Days of "stinking hot" 48-degree weather also threatened the cotton crop at Darling Farms near Bourke in western NSW, farmer Ian Cole said. Ample supplies of irrigated water meant growing conditions were otherwise ideal, he said.
Even better, floods reaching Bourke and the Darling River from heavy rains three weeks ago in Queensland are filling the region's dams after a long dry spell. "We're going to have another good year no matter what happens," Mr Cole said.
Rice farmers are also banking on a bumper crop. "Our rice loves hot weather," said Ruth Wade, executive director of the Rice Growers Association.
The 1.1 million tonnes of rice expected will be the best since 2005 - when water buybacks are taken into account - and help make up for "10 horrible, dreadful years", she said.
While much of the country endured exceptionally hot and dry conditions - Victoria had its driest summer in 28 years - the availability of water for irrigation from two relatively wet prior years means consumers aren't likely to see a spike in food prices.
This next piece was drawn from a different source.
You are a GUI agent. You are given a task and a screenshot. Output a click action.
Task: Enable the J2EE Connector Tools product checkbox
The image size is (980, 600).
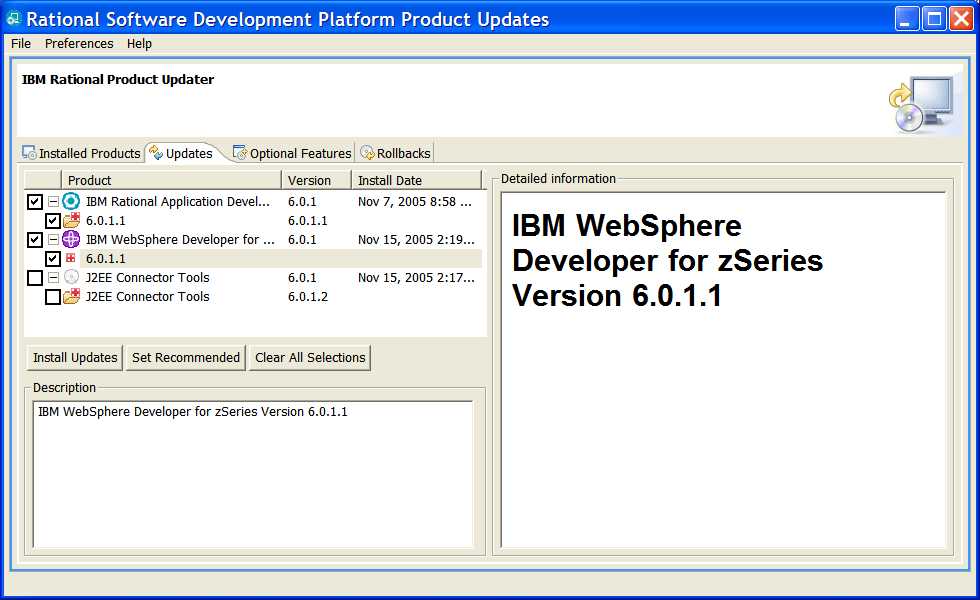click(x=35, y=278)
Michael McMahon, a southern Queensland citrus grower, said the late-January floodwaters in the Burnett catchment west of Bundaberg rose so swiftly that nearby farmers didn't even have time to move their tractors.
"It was like a tidal wave, almost, coming down the creeks," said Mr McMahon, who heads up the family's farm, Abbotsleigh Citrus.
The river inundated about 50,000 of Mr McMahon's 63,000 lemon, orange and other fruit trees. He should be able to rescue much of the crop from remaining fruit trees - once conditions are dry enough for the pickers. "We've still got plenty to sell," he said.